# Preprocessing of NTCIR-17 Transfer Task Train Dataset

## About the dataset

NTCIR-17 Transfer Task uses the following test collection as the training dataset.

### Overview of NTCIR-1 AdHoc Test Collection

- Reference
> Kando, et al. (1999). [Overview of IR Tasks at the First NTCIR Workshop](http://research.nii.ac.jp/ntcir/workshop/OnlineProceedings/IR-overview.pdf).
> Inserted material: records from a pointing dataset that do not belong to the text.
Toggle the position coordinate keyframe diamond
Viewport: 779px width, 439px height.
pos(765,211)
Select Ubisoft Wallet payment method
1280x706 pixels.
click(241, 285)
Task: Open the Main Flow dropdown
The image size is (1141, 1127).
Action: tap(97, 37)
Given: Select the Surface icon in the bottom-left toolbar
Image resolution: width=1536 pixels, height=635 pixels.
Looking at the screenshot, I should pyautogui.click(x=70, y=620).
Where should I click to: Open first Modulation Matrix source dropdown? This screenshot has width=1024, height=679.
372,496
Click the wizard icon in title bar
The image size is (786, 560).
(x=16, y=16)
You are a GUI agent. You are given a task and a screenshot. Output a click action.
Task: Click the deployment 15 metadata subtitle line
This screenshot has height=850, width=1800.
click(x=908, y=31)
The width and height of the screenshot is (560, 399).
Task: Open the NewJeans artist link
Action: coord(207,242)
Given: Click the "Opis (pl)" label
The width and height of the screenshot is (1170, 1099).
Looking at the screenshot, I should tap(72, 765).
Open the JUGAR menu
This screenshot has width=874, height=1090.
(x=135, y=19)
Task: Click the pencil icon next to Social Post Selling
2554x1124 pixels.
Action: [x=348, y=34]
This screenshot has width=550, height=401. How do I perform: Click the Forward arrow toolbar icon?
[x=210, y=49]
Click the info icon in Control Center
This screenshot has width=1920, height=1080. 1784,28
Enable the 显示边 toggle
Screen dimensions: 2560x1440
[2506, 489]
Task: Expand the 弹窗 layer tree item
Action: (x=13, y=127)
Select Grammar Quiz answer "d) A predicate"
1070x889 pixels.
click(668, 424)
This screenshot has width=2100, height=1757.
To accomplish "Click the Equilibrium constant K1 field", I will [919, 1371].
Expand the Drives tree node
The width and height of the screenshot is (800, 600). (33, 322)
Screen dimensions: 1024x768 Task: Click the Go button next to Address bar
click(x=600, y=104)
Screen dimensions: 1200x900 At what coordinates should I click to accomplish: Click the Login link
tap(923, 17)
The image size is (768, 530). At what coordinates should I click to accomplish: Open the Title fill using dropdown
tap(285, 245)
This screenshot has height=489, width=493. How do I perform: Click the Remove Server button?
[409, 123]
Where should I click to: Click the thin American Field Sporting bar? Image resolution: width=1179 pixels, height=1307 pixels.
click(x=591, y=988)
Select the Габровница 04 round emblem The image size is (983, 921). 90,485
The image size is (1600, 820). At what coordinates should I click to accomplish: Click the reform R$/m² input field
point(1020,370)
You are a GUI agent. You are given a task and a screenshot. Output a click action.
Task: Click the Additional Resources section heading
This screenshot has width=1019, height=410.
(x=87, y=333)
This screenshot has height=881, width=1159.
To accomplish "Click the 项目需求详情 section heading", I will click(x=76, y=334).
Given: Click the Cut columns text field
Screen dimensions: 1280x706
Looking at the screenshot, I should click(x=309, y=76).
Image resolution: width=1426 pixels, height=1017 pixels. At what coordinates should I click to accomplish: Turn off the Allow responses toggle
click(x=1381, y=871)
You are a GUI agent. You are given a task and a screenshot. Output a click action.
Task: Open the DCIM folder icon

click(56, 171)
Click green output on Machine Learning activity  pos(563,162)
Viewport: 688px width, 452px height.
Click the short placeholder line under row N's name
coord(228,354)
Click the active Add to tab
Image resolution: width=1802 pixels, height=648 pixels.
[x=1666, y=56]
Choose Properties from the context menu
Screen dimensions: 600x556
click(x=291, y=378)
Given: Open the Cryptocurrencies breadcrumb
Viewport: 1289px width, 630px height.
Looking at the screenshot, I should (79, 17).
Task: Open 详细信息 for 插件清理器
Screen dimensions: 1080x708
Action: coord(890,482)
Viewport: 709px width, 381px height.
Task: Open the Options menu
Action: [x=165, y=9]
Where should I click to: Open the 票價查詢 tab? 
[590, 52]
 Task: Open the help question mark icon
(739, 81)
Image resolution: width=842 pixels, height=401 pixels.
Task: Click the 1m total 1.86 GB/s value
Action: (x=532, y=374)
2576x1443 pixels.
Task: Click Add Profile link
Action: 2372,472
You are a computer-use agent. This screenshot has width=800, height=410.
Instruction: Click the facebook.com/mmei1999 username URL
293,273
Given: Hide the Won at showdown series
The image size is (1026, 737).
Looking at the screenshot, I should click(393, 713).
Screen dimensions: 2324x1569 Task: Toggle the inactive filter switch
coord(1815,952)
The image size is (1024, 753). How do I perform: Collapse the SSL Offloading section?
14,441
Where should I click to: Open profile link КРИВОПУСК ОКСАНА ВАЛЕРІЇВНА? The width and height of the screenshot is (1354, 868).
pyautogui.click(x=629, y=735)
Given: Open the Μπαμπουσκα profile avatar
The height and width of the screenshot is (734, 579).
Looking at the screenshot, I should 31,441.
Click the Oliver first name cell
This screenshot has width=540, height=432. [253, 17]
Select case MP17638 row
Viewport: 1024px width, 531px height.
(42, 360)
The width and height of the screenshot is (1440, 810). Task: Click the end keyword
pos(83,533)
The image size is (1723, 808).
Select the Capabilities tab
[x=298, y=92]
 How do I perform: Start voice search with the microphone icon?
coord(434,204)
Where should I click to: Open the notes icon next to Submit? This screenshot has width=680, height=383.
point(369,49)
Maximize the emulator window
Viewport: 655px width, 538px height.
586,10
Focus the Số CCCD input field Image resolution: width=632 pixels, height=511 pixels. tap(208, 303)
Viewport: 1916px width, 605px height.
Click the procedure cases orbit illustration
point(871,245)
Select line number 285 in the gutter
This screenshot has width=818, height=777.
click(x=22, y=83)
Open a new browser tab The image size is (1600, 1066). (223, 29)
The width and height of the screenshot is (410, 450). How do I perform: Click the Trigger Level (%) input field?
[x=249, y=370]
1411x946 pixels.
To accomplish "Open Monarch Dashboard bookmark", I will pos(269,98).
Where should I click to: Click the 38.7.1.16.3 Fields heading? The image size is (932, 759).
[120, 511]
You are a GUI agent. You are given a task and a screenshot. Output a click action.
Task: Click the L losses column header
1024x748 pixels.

In: Proceedings of the First NTCIR Workshop on Research in Japanese Text Retrieval and Term Recognition, August 30 - September 1, 1999, pp.11-44.
- How to obtain the data: [Research Purpose Use of NTCIR Test Collections or Data Archive/ User Agreement](http://research.nii.ac.jp/ntcir/permission/perm-en.html#ntcir-1)
> The IR Test collection includes (1) Document data (Author abstracts of the Academic Conference Paper Database (1988-1997) = author abstracts of the paper presented at the academic conference hosted by either of 65 academic societies in Japan. about 330,000 documents; more than half are English-Japanese paired,) (2) 83 Search topics (Japanese,) and (3) Relevance Judgements. The collection can be used for retrieval experiments of Japanese text retrieval and CLIR of search Either of English documents or Japanese-English documents by Japanese topics. The Term Extraction Test collection includes tagged corpus using the 2000 Japanese documents selected from the above IR test collection. The whole test collection is available for research purpose use from NII.

## Data path
- Get a copy of the test collection based on the above instruction.
- We assume that the downloaded file has been uncompressed to the following path.

In [1]:
import os
os.environ['DATA'] = '../testcollections/ntcir/NTCIR-1'

In [2]:
!ls $DATA

ADHOC.TGZ		 MANUAL-E.PDF		      README-J.PDF
AGREEM-E.PDF		 MANUAL-J.PDF		      README-J.TXT
AGREEM-J.PDF		 MLIR.TGZ		      TAGREE-E.PDF
CLIR.TGZ		 README-E-REVISED-130709.pdf  TAGREE-J.PDF
CORRECTION-E-130709.pdf  README-E.TXT		      TMREC.TGZ
CORRECTION-J-130705.pdf  README-J-REVISED-130705.pdf  TOPICS.TGZ


## Preprocessing

### Corpus files

In [3]:
!tar xvfz $DATA/MLIR.TGZ -C $DATA/

mlir/
mlir/ntc1-j1
mlir/rel1_ntc1-j1_0001-0030
mlir/rel2_ntc1-j1_0001-0030
mlir/rel1_ntc1-j1_0031-0083
mlir/rel2_ntc1-j1_0031-0083


In [4]:
!iconv -f EUC-JP -t UTF-8 -c $DATA/mlir/ntc1-j1 > $DATA/mlir/ntc1-j1.utf8

In [5]:
# Number of documents
!grep "^<ACCN" $DATA/mlir/ntc1-j1.utf8 | wc -l

332918


In [6]:
import re
def docs_jsonl(in_file):
    out_file = in_file + '.jsonl'
    with open(in_file, 'r') as f:
        s = f.read()
        s = re.sub('<ABST.P>|</ABST.P>', '', s)
        s = re.sub(r'\\', r'\\\\', s)
        s = re.sub('"', '\\"', s)

        accn = re.findall('<ACCN.*?>(.*)</ACCN>', s)
        titl = re.findall('<TITL.*?>(.*)</TITL>', s)
        abst = re.findall('<ABST.*?>(.*)</ABST>', s)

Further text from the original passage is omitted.